WASHINGTON | Saddam Hussein distrusted al-Qaida leader Osama bin Laden, rebuffed requests for aid and tried unsuccessfully to capture a senior al-Qaida operative, the Senate Intelligence Committee reported Friday.
President Bush and other administration officials repeatedly cited Hussein’s alleged ties to radical Islamic terrorists before the March 2003 invasion as one reason to take military action against Iraq.
The 150-page report said the administration’s claims were untrue.
“Postwar findings indicate that Saddam Hussein was distrustful of al-Qaida and viewed Islamic extremists as a threat to his regime, refusing all requests from al-Qaida to provide material or operational support,” the report said.
The report was released with a second one that said false information from the exile group Iraqi National Congress, led by Ahmad Chalabi, was widely distributed in prewar intelligence reports and used to support intelligence assessments about Iraq’s weapons and links to terrorism.
Intelligence officials had repeatedly warned that the exile group was unreliable, but White House and Pentagon officials ignored the warnings.
The committee is headed by Sen. Pat Roberts, a Kansas Republican, who sought Friday to minimize the political fallout of his panel’s findings.
“The long-known fact is that the prewar intelligence was wrong. That flawed intelligence was used by policymakers, both in the administration and in Congress, as one of numerous justifications to go to war in Iraq,” Roberts said.
Democrats charged that the reports showed that the White House had manipulated intelligence to make the case for war to the American people.

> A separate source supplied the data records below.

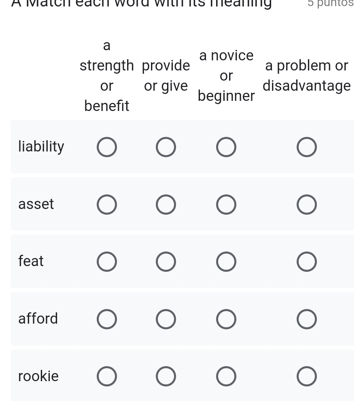Screen dimensions: 361x401
Task: Select 'a novice or beginner' for rookie
Action: [x=226, y=376]
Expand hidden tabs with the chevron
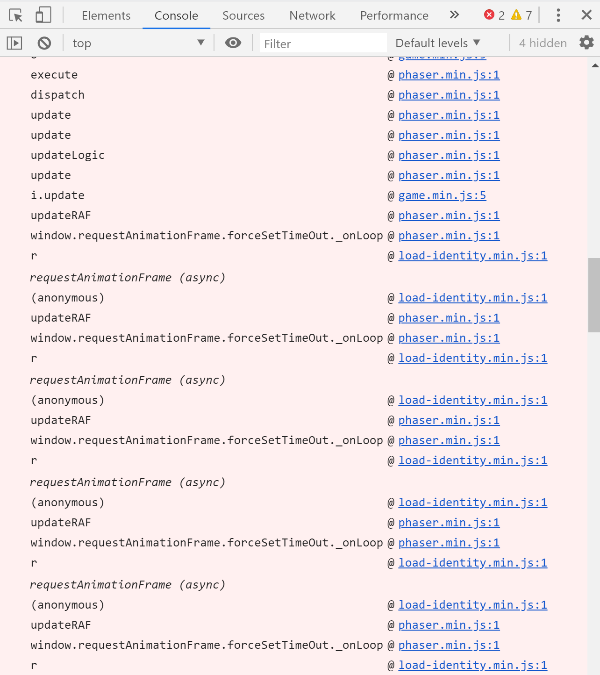 (x=454, y=14)
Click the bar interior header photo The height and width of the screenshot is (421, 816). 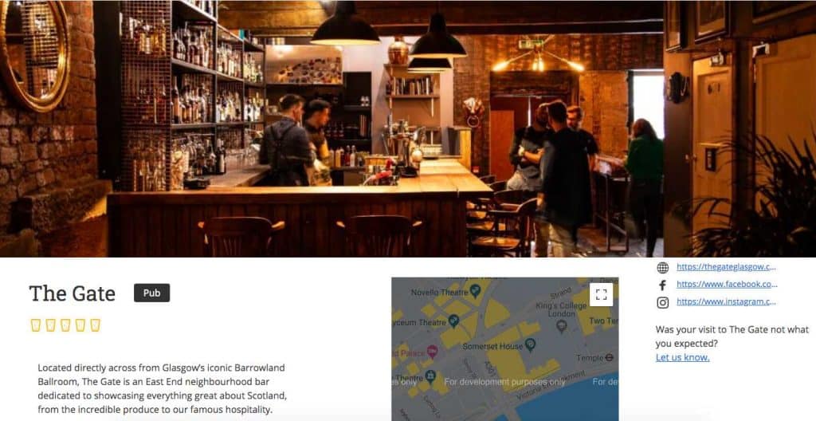(408, 128)
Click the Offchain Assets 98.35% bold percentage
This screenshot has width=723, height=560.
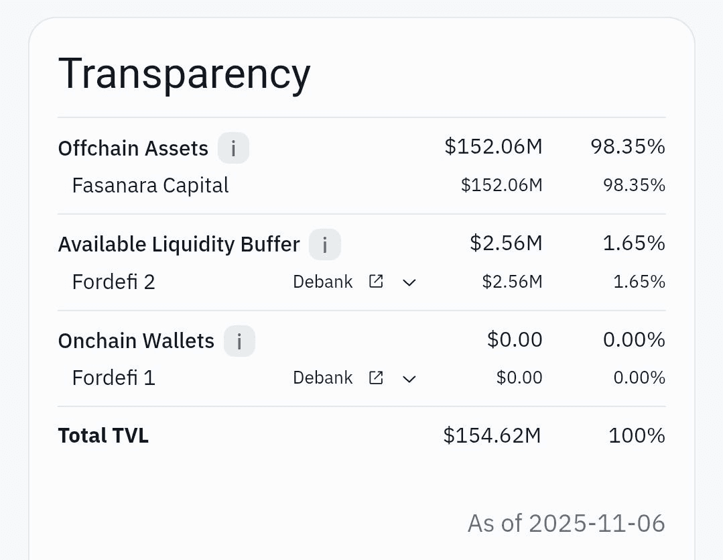[x=627, y=147]
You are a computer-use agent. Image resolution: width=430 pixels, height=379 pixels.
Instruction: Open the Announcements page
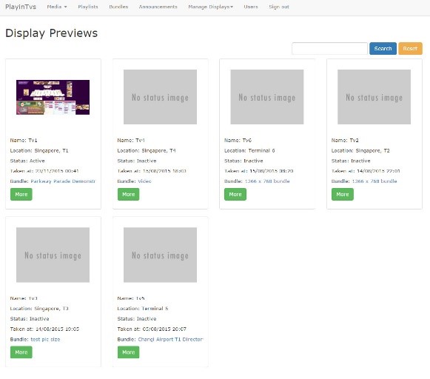click(158, 7)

“The administration ignored warnings prior to the war about the veracity of the intelligence it trumpeted publicly to support its case that Iraq was an imminent threat to the security of the United States,” said the panel’s vice chairman, Sen. Jay Rockefeller, a West Virginia Democrat.
The report’s conclusions went beyond the committee’s earlier findings, issued in the summer of 2004, by including criticism not just of American intelligence agencies but also of the administration.
The reports are part of a five-report study that the Senate Intelligence Committee has undertaken into the Bush administration’s use of intelligence before the invasion of Iraq.
The study has left the committee badly divided. Three reports remain classified, including one comparing prewar statements by Bush administration officials with intelligence available at the time.
In the run-up to the war, Bush and his advisers repeatedly sought to link Hussein and al-Qaida, stopping just short of accusing the Iraqi leader of a role in the Sept. 11 attacks.
“You can’t distinguish between al-Qaida and Saddam when you talk about the war on terror,” Bush said on Sept. 25, 2002.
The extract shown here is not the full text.